For Federal employees and U.S. Postal workers who suffer from a medical condition, such that the medical condition prevents the Federal or Postal employee from performing one or more of the essential elements of one’s positional duties with the Federal agency or the U.S. Postal Service, it is that hesitation which continues to create the deepened caverns of choices for future security and certainty.

Filing for Federal Disability Retirement benefits through the U.S. Office of Personnel Management, whether the Federal or Postal employee is under FERS, CSRS or CSRS offset, is always a difficult decision to make; indeed, filing for OPM medical retirement means that a change is forthcoming, both in career and in finances.  But because the entire administrative process of filing for Federal Disability Retirement benefits through OPM is a long and arduous road to take, it is the hesitant hole which we dig by procrastinating, delaying and obfuscating that often makes for that seemingly endless fall from grace which Alice kept wondering about; but for her, at least she knew that the hole she fell into was the creation of the rabbit she pursued, and not the hesitant hole of one’s own making into which we cannot dig ourselves out from.

Sincerely,

Robert R. McGill, Esquire

 

Medical Retirement from Federal Employment: Epochal Dawns

There are those momentous events in life which we mark and memorialize; and, in the end, whether the cumulative bag of goodies amounts to a positive aggregate, or a negation of sorrows, we determine in the quietude of private thoughts.  Avoidance of future uncertainty is a talent wrought only by humans; for animals of other species, they cannot afford such luxuries, as survival in the here and now constitutes reality of future causality.

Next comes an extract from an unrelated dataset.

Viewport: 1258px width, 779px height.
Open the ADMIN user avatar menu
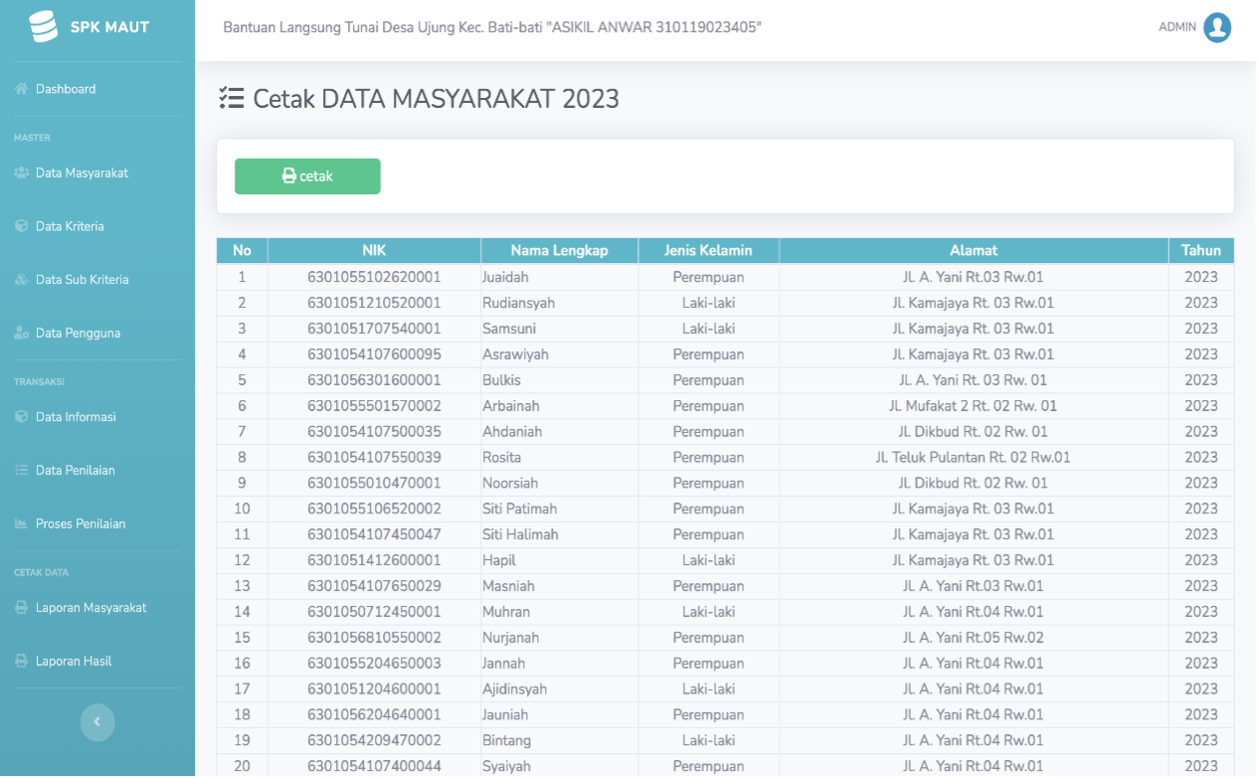click(x=1217, y=27)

For us, there is today; tomorrow will take care of itself within the constructs of fear, angst and uncertainty; and as Heidegger would have it, the projects we savor are the ones which delay thoughts of tomorrow, death, and the certainty of extinction.

What are those epochal dawns?  For Federal employees and U.S. Postal Workers, whether under FERS, CSRS or CSRS Offset, it can include the advent of a medical condition.  In the beginning, in retrospect, perhaps it was of minor consequence; left as merely an afterthought, a nagging pain, or perhaps a singular moment of sudden urgency.  But the chronicity of life often parallels the longevity of a condition, and what was once a mere quibble may have turned into that momentous event.

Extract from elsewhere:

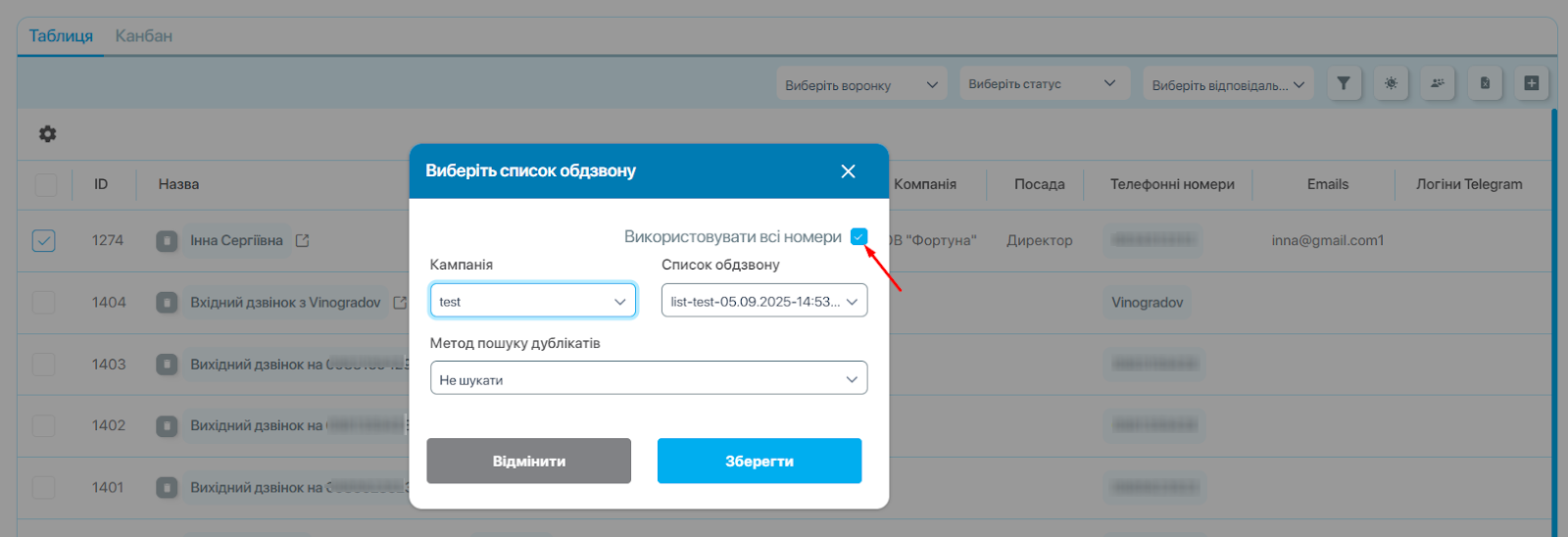
Task: Click the funnel filter icon in toolbar
Action: pos(1344,83)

Medical conditions belong in the bag of goodies set aside as “negatives”; and it may well lead to the necessity of considering filing for Federal Disability Retirement benefits through the U.S. Office of Personnel Management.

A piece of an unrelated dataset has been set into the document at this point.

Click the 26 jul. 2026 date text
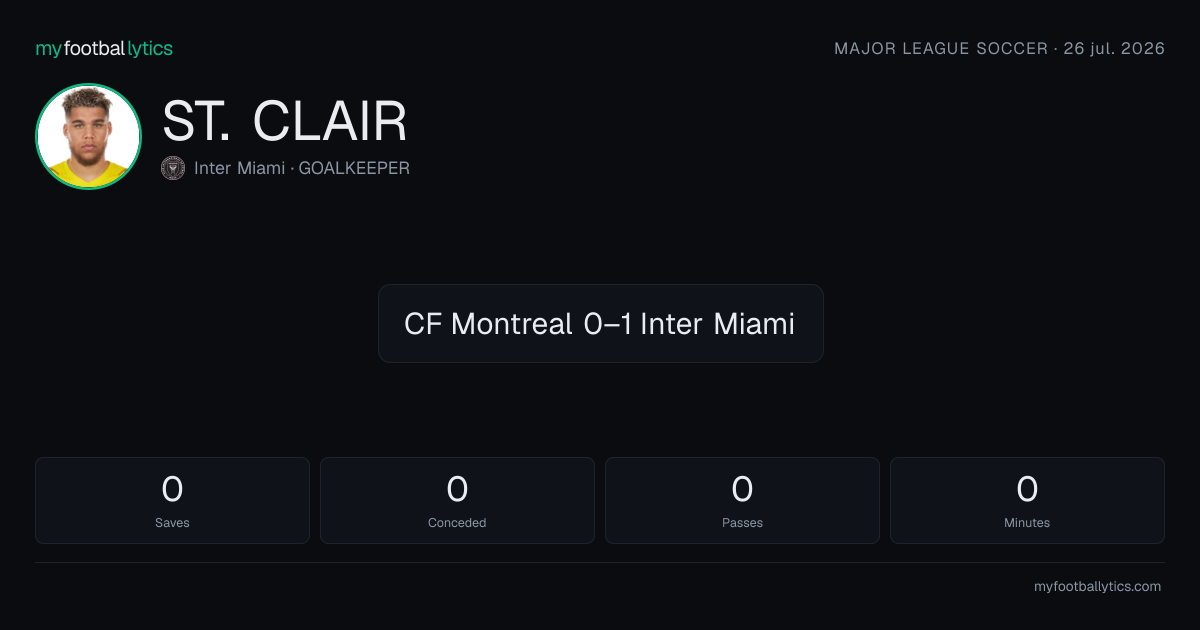This screenshot has width=1200, height=630. 1115,48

Avoidance of the issue will not switch the bag of goodies from the negative to the positive; but once that decision is made to file an effective Federal Disability Retirement application, it is up to each Federal and Postal employee to determine whether the future course of events — that “hereafter” and “post-disability retirement life” — will mean that there is yet a future of positives, and not merely a reverberation of past negatives.

And what of that “epochal dawn”?  It remains so only if the event itself stays in a motionless rut of stagnation, like those old films of a dying carcass stuck in the mud of a scorching desert sky, where the vultures of a future abyss fly above, waiting for their pick of tenderloin.